# Exercise instructions:
Nothing should differ between your output and the entries below.

### Data listing ###

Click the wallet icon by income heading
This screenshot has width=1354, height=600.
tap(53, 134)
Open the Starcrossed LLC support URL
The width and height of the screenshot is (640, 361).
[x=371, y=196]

###

# Solution for this task:
Click the wallet icon by income heading
This screenshot has width=1354, height=600.
tap(53, 134)
Open the Starcrossed LLC support URL
The width and height of the screenshot is (640, 361).
[x=371, y=196]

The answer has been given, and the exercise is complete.